Race for the Hall of Fame

Article in Portsmouth Daily Times By Frank Lewis, PDT Staff Writer
The following article was posted courtesy of the Portsmouth Daily Times newspaper, Portsmouth, OH, Frank Lewis, editor.

It was the early 60’s and the times they were a-changin’.

Race was still an issue at Portsmouth High School, even though outright discrimination was not visible. I am sure there are people who went to school there who felt the worst kind of racism, defacto racism, but we kept chugging along.

Young black youth had to crash the gates to gain admission to the pool, and they still didn’t get admission that day either.

I remember girls who were ostracized because they crossed racial barriers to date.

I will be totally honest, I didn’t really like those days.

People ask me why I have never gone to a class reunion, and I tell them, they were just not important years to me.

But I said all of that to say this — I made a friend for life during that time. His name is Al Oliver. Our friendship transcended all of that atmosphere.

We met Monday afternoon at the Ramada Inn for a casual conversation, and Al said, ‘Frank, we were integrating long before a lot of other people,” and I was honored by that observation.

Al was recently honored with his own bobblehead in Pittsburgh, where he had some of his best years in the major leagues, and it couldn’t have happened to a nicer guy.

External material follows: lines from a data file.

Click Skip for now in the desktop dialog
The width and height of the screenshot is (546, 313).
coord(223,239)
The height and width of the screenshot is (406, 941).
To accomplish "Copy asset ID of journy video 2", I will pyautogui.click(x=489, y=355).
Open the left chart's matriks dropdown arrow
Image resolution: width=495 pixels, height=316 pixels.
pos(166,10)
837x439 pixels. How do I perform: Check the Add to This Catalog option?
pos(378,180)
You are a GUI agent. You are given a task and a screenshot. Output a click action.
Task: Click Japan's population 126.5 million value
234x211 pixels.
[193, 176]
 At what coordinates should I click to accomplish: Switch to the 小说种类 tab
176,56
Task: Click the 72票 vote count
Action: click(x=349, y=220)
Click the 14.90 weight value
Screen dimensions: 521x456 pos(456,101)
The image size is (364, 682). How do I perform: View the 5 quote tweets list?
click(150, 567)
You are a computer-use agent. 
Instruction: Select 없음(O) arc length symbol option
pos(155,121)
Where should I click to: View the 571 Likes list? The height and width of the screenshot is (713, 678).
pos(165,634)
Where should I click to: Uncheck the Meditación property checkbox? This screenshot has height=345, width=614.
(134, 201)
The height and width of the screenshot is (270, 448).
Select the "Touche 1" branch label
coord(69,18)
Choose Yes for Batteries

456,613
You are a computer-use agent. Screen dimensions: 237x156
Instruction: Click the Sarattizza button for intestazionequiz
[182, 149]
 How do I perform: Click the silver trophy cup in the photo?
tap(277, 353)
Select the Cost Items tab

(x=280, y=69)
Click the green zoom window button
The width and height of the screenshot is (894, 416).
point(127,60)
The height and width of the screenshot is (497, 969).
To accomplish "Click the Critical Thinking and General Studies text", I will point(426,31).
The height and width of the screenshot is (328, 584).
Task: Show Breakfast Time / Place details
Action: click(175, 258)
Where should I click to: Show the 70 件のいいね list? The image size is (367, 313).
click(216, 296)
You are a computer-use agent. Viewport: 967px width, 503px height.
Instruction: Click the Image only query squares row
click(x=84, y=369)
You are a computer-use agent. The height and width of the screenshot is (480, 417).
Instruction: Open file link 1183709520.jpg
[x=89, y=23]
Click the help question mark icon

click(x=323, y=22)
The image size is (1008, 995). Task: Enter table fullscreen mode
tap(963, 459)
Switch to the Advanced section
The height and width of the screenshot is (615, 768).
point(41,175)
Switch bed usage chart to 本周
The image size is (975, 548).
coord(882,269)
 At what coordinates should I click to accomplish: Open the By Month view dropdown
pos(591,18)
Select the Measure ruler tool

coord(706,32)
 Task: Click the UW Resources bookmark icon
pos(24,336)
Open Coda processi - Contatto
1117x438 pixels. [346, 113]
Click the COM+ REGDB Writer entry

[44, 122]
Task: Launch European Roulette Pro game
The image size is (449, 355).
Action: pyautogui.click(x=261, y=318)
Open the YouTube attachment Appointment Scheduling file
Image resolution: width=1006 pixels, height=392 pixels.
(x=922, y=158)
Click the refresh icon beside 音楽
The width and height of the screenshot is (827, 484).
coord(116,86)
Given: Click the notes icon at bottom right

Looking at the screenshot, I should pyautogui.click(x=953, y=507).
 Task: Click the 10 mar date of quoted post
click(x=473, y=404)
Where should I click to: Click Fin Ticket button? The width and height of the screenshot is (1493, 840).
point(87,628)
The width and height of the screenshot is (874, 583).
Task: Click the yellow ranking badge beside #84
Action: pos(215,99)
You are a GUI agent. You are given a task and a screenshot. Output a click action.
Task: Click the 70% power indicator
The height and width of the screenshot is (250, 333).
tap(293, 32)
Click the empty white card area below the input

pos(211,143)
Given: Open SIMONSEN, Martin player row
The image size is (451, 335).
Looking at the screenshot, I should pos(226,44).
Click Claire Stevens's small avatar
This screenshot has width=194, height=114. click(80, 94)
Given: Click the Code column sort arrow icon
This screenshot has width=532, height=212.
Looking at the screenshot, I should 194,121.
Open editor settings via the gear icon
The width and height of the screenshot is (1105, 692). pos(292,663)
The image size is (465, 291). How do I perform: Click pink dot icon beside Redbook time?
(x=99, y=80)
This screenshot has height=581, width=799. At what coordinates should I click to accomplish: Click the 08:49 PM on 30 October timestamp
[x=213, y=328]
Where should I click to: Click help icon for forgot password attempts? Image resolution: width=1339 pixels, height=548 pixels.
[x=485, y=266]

Al and his very good friend Larry Hisle left for the major leagues at about the same time, and a lot of people misunderstood Al. The truth that people didn’t know at the time was that both of them were gentlemen.

Larry, a little more soft spoken, while Al was absolutely brash.

Back then people didn’t have much use for brash black men.

I can tell you, of all of the misunderstood and unappreciated people I have met in my life, Al Oliver would be at the top.

I think he was one of the best hitters ever, and his over-300 lifetime batting average proves it.

I am hoping Al doesn’t share with the rest of the world some of the things we got into as high school students, but I can tell you, he always had morals, and he always had values, and that is the real Al Oliver.

I remember several years ago attending an Old Timers Game in Cincinnati.

I got down close to the dugout and shouted “Albert.” That’s right, to his closest friends, he was always Albert back then.

Well, he came out of the dugout, took the time to talk with my sons, and to take a ball to have signed. He actually replaced it with a newer ball, and it is one of my prized possessions.

Anyway, back to the story. My son Michael said, “hit me a home run.” Al said, “I will,” and as he was always true to his word, he did.

It has to be a little, no, a lot frustrating that things happened to him like being traded after winning the battle title, and for some ridiculous reason, left out of the Major League Baseball Hall of Fame.

But being a great baseball player is not what has endeared me to Al all of these years. It isn’t even his great athletic prowess.

Al has never for one minute forgotten his roots, his friends. He is one of those loyal people who loves his community and his friends.

I can tell you, one day there will be a Genuine Friend Hall of Fame, and when they form it, he is a first ballot inductee.

Thanks, Albert, for being my lifelong friend, and thanks for being a leader in our community.

Portsmouth is a better place because you are here.